- EXERCISE DIRECTIONS: Note each line in the data below that holds "computer", and copy it.

= = =

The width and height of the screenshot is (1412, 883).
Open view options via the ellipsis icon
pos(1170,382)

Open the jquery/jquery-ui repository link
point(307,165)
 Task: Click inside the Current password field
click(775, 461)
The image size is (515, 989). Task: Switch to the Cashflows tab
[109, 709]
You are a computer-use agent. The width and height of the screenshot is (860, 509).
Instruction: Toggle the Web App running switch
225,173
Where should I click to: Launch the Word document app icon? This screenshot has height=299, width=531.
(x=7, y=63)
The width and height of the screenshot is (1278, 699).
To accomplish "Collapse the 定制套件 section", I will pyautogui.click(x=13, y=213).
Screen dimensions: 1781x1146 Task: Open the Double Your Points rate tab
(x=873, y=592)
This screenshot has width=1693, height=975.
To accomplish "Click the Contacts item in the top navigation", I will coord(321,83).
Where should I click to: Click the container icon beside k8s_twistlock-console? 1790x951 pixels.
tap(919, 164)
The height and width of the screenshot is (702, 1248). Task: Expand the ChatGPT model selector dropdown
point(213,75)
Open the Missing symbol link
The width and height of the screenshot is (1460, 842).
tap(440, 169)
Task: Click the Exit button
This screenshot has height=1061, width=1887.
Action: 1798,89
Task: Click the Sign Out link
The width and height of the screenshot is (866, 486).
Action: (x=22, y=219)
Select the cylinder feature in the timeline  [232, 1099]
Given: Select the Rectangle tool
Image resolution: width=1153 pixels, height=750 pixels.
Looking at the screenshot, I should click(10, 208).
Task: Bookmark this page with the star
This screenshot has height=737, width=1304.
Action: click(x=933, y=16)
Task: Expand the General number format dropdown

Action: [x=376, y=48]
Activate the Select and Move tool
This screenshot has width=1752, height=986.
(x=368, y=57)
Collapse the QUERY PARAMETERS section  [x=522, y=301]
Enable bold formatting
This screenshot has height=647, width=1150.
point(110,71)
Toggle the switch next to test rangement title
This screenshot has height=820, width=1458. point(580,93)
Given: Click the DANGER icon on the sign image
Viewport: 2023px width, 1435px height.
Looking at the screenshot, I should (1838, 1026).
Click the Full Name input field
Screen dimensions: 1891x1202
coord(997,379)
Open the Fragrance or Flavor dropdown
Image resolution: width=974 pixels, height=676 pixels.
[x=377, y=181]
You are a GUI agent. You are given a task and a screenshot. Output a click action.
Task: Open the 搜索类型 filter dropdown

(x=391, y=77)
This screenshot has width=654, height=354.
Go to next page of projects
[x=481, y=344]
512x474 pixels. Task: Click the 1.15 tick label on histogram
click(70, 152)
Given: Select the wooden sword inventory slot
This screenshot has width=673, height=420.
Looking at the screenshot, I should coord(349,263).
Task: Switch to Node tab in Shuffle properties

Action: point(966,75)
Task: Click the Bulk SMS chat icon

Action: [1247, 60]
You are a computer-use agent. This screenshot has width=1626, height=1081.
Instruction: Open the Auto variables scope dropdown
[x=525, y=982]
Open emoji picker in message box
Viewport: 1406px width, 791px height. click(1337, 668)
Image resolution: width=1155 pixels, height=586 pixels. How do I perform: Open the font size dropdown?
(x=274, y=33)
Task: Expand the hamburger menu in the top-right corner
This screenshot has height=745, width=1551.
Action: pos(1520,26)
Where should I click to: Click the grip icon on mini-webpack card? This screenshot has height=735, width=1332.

= = =

- ANSWER FOR THE TASK:
You are a computer-use agent. The width and height of the screenshot is (860, 509).
You are a computer-use agent. This screenshot has width=1626, height=1081.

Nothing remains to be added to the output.